## What to work on:
Reproduce the lines verbatim from the line containing "Task: Click the crosshair" through the line containing "(x=732, y=304)", leaving out the pictures.

## Stored rows:
** begin **

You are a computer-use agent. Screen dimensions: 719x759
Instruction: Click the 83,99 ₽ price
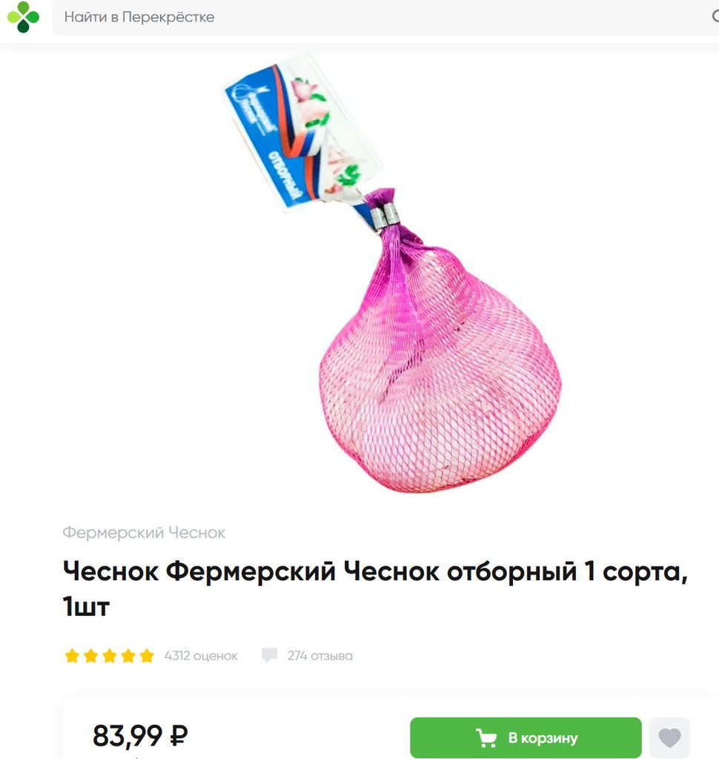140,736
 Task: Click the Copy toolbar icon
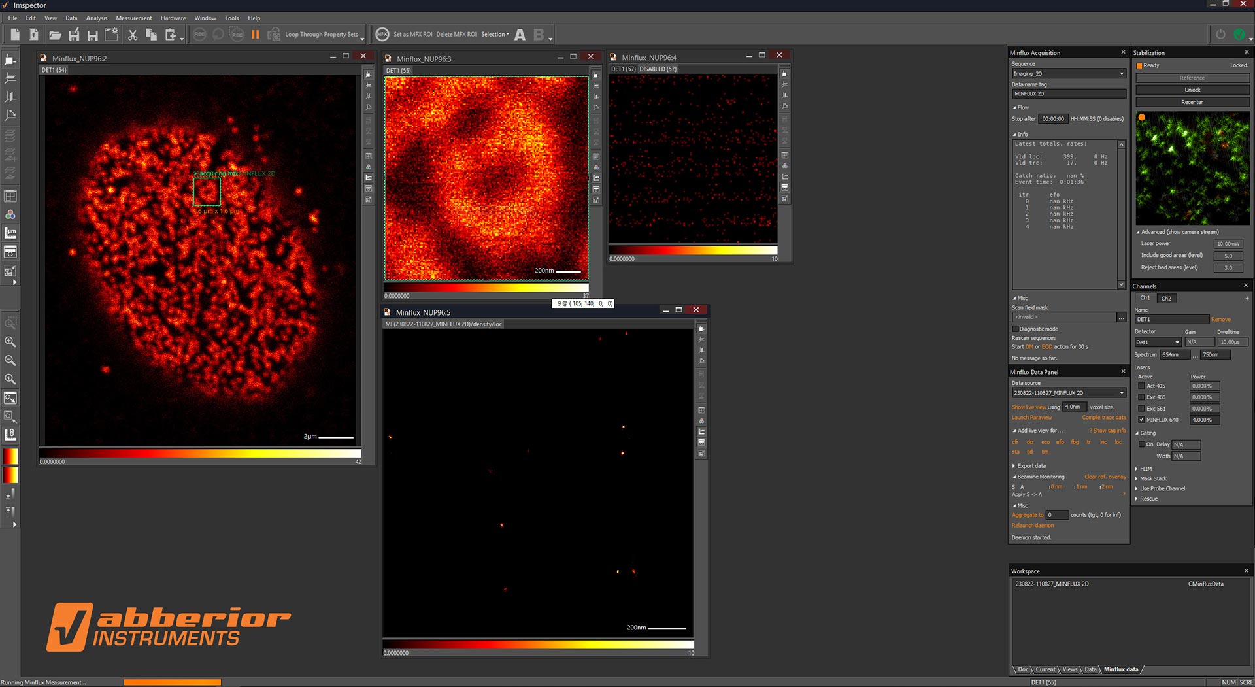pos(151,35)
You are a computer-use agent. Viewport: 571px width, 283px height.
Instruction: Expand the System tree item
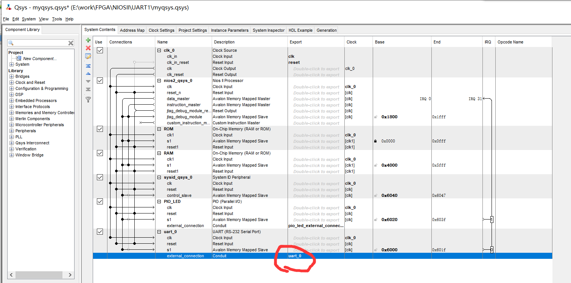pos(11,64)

** end **
** begin **

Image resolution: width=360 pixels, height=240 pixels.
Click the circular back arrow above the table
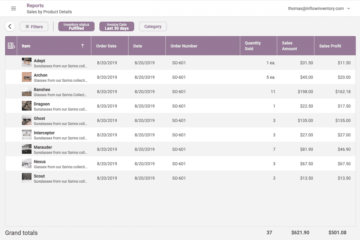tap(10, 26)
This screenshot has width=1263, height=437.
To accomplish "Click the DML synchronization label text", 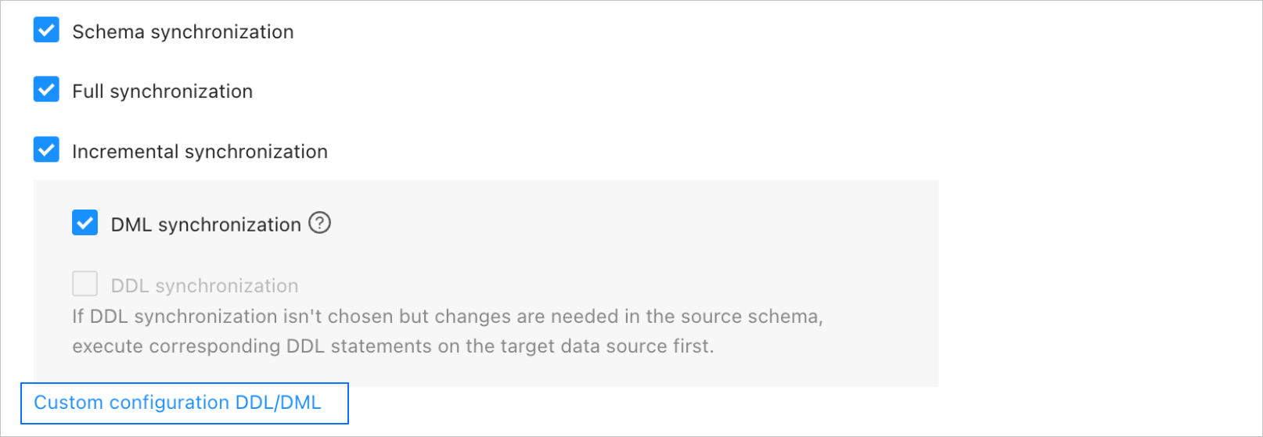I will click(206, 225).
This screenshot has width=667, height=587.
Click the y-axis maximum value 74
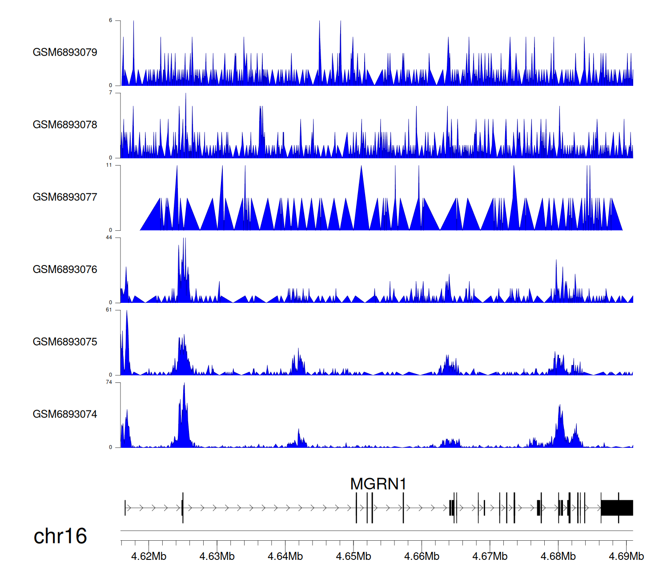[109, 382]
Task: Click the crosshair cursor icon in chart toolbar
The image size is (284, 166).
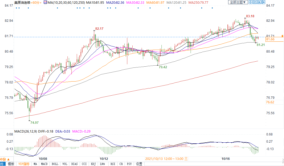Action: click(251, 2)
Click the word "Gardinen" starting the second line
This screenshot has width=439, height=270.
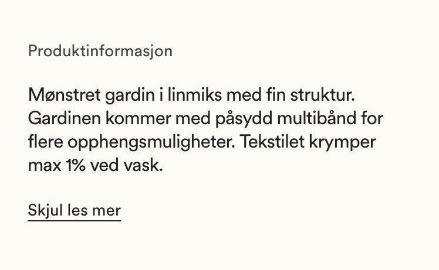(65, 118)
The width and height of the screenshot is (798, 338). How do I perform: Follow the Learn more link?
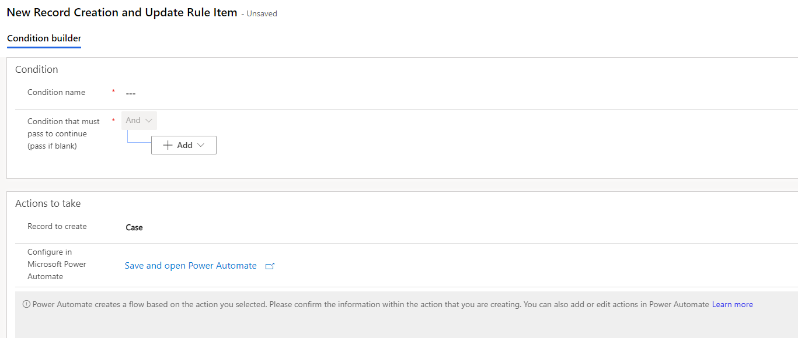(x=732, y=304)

** end **
** begin **

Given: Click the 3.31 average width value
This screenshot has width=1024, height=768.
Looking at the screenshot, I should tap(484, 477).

** end **

## Response:
Task: Click the crosshair cursor icon in chart toolbar
The image size is (284, 166).
Action: click(251, 2)
Click the word "Gardinen" starting the second line
This screenshot has width=439, height=270.
(65, 118)
The width and height of the screenshot is (798, 338). How do I perform: Follow the Learn more link?
(x=732, y=304)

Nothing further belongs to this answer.